And as Ruppel Shell makes clear in a brisk, persuasive set of examples, a great many other price tags are deceptive as well. At the big discount stores, most discounts are applied to everyday necessities like toothpaste and lettuce. Brand-name clothing and appliances may be no bargain at all. “Wal-Mart actually has higher than average prices on about one-third of the stock it carries,” Ruppel Shell writes. “On those items for which prices are lower, the average savings is 37 cents, with about one-third of items carrying a savings of no more than 2 cents. The lower food prices, however, do impress a number of economists, who argue that the discounts benefit everyone by forcing down food prices all over town. “Even if you never shop at Wal-Mart, you are still better off with Wal-Mart nearby,” the M.I.T. economist Jerry Hausman told Ruppel Shell, and he judged that effect to be “the equivalent of 25 percent of food spending.” Yet his study compared only the cost — not the quality — of largely generic items. “How are consumers to know whether the lower price of chicken breasts at Wal-Mart” signifies “a good deal on a superior product or a bad deal on an inferior product?” Ruppel Shell wonders. Plainly it would be awkward to advise a struggling homemaker that she really ought to be spending more on her daughter’s new shoes, and Ruppel Shell doesn’t go that far. But she does show that the impact of rock-bottom prices on a stringent family budget is to some extent illusory. “Discounts don’t compensate for the staggering and rising costs of essentials — housing, education and health care,” she emphasizes.
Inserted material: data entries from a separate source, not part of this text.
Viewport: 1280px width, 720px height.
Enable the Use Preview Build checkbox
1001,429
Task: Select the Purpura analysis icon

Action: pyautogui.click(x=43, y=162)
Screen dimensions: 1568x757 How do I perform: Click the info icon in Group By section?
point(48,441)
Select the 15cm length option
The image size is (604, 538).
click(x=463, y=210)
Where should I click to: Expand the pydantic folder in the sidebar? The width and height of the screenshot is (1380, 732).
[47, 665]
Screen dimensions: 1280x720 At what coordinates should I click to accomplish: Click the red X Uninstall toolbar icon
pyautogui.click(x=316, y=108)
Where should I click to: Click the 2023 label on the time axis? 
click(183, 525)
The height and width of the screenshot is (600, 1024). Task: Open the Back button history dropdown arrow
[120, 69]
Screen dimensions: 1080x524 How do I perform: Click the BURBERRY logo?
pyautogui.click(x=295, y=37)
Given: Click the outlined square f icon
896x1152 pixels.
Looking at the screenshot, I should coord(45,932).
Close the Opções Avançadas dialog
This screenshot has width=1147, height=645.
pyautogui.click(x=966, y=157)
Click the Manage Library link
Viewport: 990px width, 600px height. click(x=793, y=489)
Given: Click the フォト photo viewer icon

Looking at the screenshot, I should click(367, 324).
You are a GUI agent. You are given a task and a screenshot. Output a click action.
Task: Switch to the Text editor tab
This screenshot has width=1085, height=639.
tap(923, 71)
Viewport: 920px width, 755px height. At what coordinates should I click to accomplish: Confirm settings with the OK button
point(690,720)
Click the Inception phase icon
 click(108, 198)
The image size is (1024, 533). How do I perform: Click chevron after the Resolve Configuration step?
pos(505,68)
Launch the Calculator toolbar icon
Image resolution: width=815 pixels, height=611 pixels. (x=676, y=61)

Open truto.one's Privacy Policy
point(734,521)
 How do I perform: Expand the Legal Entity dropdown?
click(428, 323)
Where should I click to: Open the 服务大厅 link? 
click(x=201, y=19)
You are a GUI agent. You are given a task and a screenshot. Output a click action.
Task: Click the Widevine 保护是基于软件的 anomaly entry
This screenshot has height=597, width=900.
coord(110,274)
Cheap chicken, cheap shirts, cheap sneakers — they’re all being paid for by somebody, even if it’s not the person taking them home. More than a third of the working poor, Ruppel Shell notes, have jobs in retail, where the annual mean wage for a department store “associate” is $18,280. That’s one reason we pay so little for those shirts and sneakers. We’re also being subsidized by a distant labor force we never see, the Chinese and Mexicans and Vietnamese who work under well-documented Dickensian conditions. As Ruppel Shell acknowledges, sweatshops represent a step up from the miserable rural poverty these young men and women left behind. But the workers themselves have no leverage to demand higher wages or more humane treatment, since manufacturers can go almost anywhere in the world to find a more compliant work force. Of course, American companies claim to investigate and audit their overseas factories, but most abuses are never uncovered. The local bosses are very good at hiding offenses and falsifying documents. “We lecture our kids on social responsibility and then buy them toys assembled by destitute child workers on some far-flung foreign shore,” Ruppel Shell writes. “Somehow the Age of Cheap has raised cognitive dissonance to a societal norm.”
Robert Pollin, an economist at the University of Massachusetts, told Ruppel Shell that raising the wages of a worker in Mexico by 30 percent would add only 1.2 percent to the price of a shirt — that’s 24 cents on a $20 shirt. Most companies won’t hear of it. Cost-cutting is the only value they recognize, in part because profit margins are so narrow that companies can’t afford to compete on any basis except ever-lower prices. An American dream once fueled by ideas and entrepreneurship has been reduced to laying off workers and reducing risk. “When prices are kept too low, innovation is nearly impossible,” the Harvard economist Robert Lawrence told Ruppel Shell. Apparently we’re not even building better mousetraps anymore — just cheaper ones.
Ruppel Shell doesn’t conclude with any grand ideas for reshaping the world’s economy, though she praises Wegmans and Costco, arguing that they manage to thrive without doing a lot of damage. But she doesn’t need to formulate grand ideas here. She’s delivered something much more valuable: a first-rate job of reporting and analysis. Pay full price for this book, if you can stand to. It’s worth it.